The backward propagation can be done in matrix form with the final conditions $| ψ (t_{f}) 〉 = | ψ_{f} 〉$ and $| χ (t_{f}) 〉 = 〈 ψ_{t} | ψ (τ_{f}) 〉 | ψ_{t} 〉$ , with the following extended system

ı (\begin{matrix} | \dot{ψ} 〉 \\ | \dot{χ} 〉 \end{matrix}) = (\begin{matrix} {\hat{H}}_{GP} & 0 \\ - 2 ı β {\hat{R}}^{†} {\hat{I}}^{DVR} \hat{R} & {\hat{H}}_{GP} \end{matrix}) (\begin{matrix} | ψ 〉 \\ | χ 〉 \end{matrix}),

where ${\hat{H}}_{GP}$ is the Gross–Pitaevskii Hamiltonian in matrix form given by Equation 9, and ${\hat{I}}^{DVR}$ is the diagonal matrix associated with the term $I [χ^{*} ψ]$ in the DVR basis. The matrix elements of ${\hat{I}}^{DVR}$ are $I_{j} = I [\frac{1}{2 π} \sum_{m, n} d_{q, m}^{*} c_{q, n} e^{ı \frac{2 π}{N} (q + n - m) j}]$ , $d_{q, n}$ being the coefficients of the adjoint state $| χ 〉$ in the FBR basis, $- n_{max} \leq n, m \leq n_{max}$ .
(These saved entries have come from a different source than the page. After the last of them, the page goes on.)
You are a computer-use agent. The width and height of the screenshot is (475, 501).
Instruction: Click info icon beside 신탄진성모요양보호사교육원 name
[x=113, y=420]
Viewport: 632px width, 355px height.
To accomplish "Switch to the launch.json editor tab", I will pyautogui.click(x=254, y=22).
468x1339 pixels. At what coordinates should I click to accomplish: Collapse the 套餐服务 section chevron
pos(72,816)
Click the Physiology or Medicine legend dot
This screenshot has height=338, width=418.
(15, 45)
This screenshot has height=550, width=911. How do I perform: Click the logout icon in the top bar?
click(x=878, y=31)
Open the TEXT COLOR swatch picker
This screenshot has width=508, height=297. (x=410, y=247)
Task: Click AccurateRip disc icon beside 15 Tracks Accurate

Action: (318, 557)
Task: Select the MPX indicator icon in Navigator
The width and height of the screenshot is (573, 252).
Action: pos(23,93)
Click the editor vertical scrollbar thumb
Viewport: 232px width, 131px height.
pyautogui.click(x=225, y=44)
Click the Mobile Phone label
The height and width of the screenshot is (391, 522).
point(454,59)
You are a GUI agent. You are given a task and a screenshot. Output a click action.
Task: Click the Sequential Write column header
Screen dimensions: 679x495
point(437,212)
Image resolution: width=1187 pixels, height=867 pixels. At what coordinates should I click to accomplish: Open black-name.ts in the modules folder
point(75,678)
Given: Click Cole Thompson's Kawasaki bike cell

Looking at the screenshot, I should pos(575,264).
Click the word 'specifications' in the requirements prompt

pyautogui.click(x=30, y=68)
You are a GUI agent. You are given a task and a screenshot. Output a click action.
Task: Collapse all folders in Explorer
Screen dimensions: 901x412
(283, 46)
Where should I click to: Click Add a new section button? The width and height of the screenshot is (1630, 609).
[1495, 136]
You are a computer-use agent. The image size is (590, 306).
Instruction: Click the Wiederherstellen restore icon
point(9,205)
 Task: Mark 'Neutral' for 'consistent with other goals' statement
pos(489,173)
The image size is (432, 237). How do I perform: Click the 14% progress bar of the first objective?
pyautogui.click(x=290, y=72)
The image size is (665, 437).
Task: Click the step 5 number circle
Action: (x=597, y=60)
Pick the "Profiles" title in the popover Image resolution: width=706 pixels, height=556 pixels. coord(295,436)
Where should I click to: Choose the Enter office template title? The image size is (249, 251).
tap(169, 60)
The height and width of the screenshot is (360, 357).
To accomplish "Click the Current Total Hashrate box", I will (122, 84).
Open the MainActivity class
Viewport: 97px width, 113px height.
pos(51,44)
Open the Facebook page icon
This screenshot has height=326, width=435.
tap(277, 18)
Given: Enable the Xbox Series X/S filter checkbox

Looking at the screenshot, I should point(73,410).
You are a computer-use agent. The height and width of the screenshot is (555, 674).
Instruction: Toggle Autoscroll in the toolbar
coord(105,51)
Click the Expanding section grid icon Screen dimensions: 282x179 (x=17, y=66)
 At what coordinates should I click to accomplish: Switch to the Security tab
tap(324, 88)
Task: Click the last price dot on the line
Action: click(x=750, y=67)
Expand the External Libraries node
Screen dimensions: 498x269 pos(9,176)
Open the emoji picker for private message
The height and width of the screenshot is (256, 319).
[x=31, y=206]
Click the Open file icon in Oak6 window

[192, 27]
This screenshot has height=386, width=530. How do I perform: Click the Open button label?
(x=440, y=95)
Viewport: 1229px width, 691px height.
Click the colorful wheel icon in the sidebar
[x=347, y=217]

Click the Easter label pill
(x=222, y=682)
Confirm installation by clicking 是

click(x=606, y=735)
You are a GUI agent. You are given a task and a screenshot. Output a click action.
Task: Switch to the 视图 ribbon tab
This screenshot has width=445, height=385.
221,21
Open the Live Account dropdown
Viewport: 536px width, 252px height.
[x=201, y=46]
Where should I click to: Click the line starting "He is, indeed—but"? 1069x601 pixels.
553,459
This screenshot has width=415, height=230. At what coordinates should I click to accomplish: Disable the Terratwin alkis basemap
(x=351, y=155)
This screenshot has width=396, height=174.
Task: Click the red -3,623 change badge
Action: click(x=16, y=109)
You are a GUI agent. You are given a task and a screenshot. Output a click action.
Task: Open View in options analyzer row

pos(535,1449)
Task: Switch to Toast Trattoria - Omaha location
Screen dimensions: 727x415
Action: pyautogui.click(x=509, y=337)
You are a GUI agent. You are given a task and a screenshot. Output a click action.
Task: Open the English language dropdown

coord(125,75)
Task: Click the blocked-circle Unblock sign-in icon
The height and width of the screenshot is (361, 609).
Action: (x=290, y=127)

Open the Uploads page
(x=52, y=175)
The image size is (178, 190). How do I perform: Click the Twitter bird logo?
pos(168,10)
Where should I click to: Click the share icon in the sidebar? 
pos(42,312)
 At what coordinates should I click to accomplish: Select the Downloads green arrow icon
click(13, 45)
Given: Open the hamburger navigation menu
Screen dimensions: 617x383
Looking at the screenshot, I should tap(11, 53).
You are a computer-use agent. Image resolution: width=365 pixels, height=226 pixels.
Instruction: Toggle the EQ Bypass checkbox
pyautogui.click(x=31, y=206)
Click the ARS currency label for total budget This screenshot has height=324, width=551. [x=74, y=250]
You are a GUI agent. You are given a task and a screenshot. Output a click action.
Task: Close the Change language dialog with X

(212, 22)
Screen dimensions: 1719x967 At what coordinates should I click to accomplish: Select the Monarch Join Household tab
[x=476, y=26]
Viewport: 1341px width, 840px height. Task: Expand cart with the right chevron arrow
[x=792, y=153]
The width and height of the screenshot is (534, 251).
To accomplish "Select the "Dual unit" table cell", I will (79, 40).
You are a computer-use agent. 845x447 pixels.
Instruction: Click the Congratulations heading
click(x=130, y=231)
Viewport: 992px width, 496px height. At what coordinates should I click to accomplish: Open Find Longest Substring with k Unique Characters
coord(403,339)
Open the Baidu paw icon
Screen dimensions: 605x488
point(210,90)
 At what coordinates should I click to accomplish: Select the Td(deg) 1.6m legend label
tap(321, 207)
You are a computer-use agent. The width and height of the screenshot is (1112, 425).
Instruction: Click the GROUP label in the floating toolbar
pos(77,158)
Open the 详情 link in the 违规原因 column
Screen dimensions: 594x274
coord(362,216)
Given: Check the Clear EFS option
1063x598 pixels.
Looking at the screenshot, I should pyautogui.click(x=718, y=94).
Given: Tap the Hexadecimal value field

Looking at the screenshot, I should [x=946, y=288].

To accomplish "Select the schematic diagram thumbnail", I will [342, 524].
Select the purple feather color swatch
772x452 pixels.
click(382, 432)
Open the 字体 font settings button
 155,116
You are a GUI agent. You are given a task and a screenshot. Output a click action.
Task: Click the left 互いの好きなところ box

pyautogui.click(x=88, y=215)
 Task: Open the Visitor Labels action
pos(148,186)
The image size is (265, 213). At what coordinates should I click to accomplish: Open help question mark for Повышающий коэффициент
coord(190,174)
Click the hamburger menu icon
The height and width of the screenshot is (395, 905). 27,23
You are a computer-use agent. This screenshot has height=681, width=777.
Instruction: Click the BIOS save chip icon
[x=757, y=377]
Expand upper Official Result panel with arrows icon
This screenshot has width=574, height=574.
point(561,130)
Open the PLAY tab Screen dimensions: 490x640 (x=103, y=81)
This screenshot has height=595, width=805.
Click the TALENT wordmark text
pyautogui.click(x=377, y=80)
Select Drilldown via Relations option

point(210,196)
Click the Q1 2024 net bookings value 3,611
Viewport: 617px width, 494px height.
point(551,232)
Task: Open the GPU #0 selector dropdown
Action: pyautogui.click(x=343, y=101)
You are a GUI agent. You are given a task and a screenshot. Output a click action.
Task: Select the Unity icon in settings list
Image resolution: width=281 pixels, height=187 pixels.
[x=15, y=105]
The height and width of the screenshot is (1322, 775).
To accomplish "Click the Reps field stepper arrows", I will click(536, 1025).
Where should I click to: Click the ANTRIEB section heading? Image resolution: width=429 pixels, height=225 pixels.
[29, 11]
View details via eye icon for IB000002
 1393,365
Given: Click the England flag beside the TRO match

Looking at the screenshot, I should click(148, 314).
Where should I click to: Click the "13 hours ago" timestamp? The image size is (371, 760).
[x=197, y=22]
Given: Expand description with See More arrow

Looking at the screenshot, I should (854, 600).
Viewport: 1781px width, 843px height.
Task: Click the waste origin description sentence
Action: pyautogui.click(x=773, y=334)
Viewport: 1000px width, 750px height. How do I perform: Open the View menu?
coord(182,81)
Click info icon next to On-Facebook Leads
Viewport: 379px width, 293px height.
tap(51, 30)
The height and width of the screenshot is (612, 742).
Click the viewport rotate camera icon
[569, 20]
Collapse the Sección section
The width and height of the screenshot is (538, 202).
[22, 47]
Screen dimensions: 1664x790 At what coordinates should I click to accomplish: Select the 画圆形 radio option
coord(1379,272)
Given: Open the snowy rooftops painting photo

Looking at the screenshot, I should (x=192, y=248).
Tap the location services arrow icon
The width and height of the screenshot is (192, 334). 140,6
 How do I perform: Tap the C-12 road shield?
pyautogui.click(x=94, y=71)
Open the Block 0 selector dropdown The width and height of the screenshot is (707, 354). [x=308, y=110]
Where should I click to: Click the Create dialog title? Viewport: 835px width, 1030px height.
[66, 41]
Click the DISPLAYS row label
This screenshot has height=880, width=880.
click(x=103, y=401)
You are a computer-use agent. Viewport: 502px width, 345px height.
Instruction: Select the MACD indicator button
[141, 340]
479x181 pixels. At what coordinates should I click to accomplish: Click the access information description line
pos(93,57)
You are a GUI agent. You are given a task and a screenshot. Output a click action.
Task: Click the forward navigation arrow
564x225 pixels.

As an illustrative example, we consider the transfer from the state $| ψ (0) 〉 = | ϕ_{0 + 0} 〉$ to the squeezed state $| g (0,0,3 / 2) 〉$ . The control time is set to $t_{f} = 150 μ s$ , the lattice depth to $s = 5$ , and the quasi-momentum to $q = 0$ . A first control is optimized for $β = 0$ as represented in Figure 3. The dynamics are then propagated for this control with a non-linear coefficient $β$ going from 0 to 1, $β \in [0,1]$ . Figure 4 shows the evolution of the fidelity with respect to the nonlinear parameter $β$ . The grey area indicates the experimental uncertainty on this parameter. We observe that for $β = 0.7$ , the upper bound of the uncertainty interval, the fidelity is only of the order of 0.93, which means that the target state is not reached by system. A second control is optimized by using the non-linear version of GRAPE for $β = 0.5$ . In this case, the fidelity is equal to 0.994 for the same control time. Figure 3 depicts the different populations in the momentum eigenbasis. The role of $β$ on the dynamics depends on the initial and target states considered for the optimal control.

Figure 3

Figure 3. (A) Time evolution of the optimal controls for $β = 0$ (red line) and $β = 0.7$ (green line). (B) Populations $| c_{0, n} |^{2}$ at the final time. The blue, green and red columns correspond respectively to the populations of the target state $| g (0,0,3 / 2) 〉$ , of the final state for a control optimized with $β = 0.7$ and of the final state for a control with $β = 0$ .

Figure 4

Figure 4. Evolution of the fidelity $F$ for the target state $| g (0,0,3 / 2) 〉$ as a function of $β$ . The blue and orange lines correspond respectively to $β = 0$ and $β = 0.5$ .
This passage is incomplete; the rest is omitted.